Las lascas de Arbo se usaban para la caza y el curtido de pieles
PONTEVEDRA CIUDAD
Eduardo Méndez, arqueólogo y responsable de las excavaciones de Arbo (Pontevedra), último yacimiento de la etapa paleolítica encontrado en Galicia, habla del valor de las piezas encontradas en esta zona del Baixo Miño: «En los catorce metros cuadrados excavados hasta el momento hemos rescatado lascas utilizadas para la caza y el curtido de pieles con al menos 250.000 años de antigüedad», afirma. «Estaríamos hablando de un rango de entre 250.000 y medio millón de años, por lo que los yacimientos corresponderían al Homo heidelbergensis, anterior al neandertal», continúa. «Hablaríamos de una cultura denominada industria achelense, predecesora de las industrias musteriense y chatelperroniense, propias de los neandertales».
Las excavaciones de Arbo podrán aportar próximamente más información sobre las herramientas que los pobladores del Paleolítico temprano utilizaron para cazar y defenderse, y sobre su nivel de complejidad.
Para Méndez, las posibilidades de hallar nuevos yacimientos en la ribera del Baixo Miño son extraordinarias. «Sabemos que nuestro asentamiento, que ahora se encuentra a 40 metros del río Miño, estuvo durante algún período sumergido bajo sus aguas, sometido a una sedimentación débil pero continuada, por eso las lascas de Arbo se hallaron en su posición original», explica.
«No es descartable que en el yacimiento hallemos piezas del Calcolítico y del Neolítico, pero en este caso lo que podemos asegurar es que la posición de las piezas determina que no hubo una manipulación o traslado posterior», comenta. «No es posible asegurar que descubriremos más yacimientos como este, pero todo apunta a que el Baixo Miño fue una zona de asentamiento continuado de sociedades pertenecientes a esta época», concluye.
Muy cerca de Arbo se encuentra el yacimiento de Portomaior, en el municipio de As Neves. Su proximidad a Arbo y a las excavaciones de Gándaras de Budiño (O Porriño) dan una idea del potencial que esta zona fronteriza puede tener para arrojar luz acerca del desarrollo del Paleolítico en Galicia.
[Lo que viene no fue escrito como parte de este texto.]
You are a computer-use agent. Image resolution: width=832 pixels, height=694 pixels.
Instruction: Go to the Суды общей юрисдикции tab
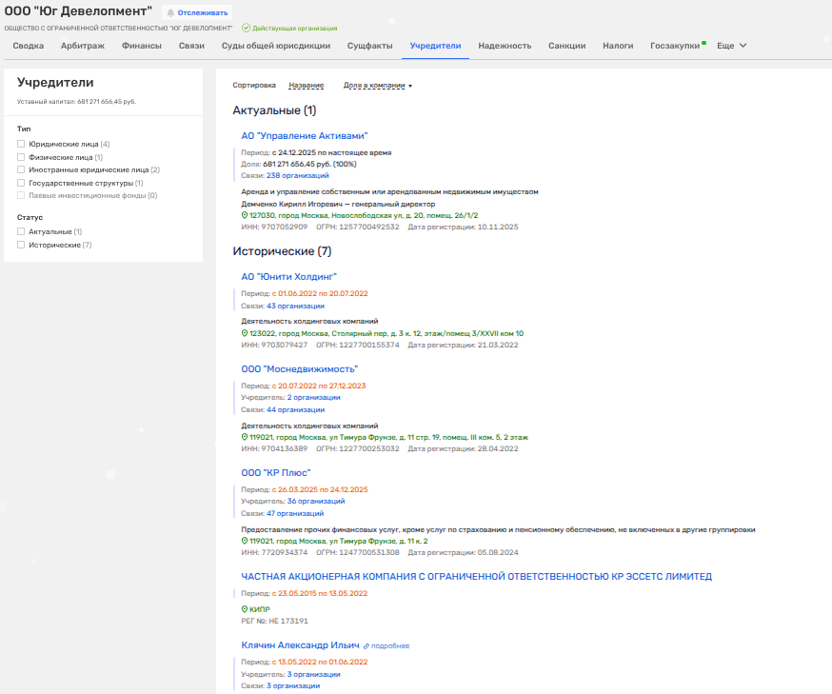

El Sil como puerta de entrada
Acerca de la posibilidad de que la cuenca del Sil fuese una puerta de entrada a tierras gallegas ya en el Pleistoceno, Eduardo Méndez opina: «La idea no es descabellada, hay que tener en cuenta que las vías de comunicación eran todas naturales en la Prehistoria, probablemente los cauces de los ríos fuesen lo más utilizado para poder tener un abastecimiento de agua, y porque es donde las manadas de animales se congregaban. Sin embargo, la proliferación de yacimientos en la cuenca del Sil no tiene por qué deberse a que fuese el único camino que seguían los homínidos del Paleolítico. La cuenca del Sil y del Miño son las que tienen una mayor capacidad de sedimentación en toda Galicia, esto hace que las condiciones de conservación en esta zona sean más favorables que en otras», explica. «De todas formas -matiza-, no hay que descartar que la depresión de Lemos fuese la principal vía de entrada a Galicia. Después de todo, en sucesivas épocas ha sido la que han utilizado las diferentes civilizaciones que han poblado esta tierra, incluyendo la entrada del ferrocarril».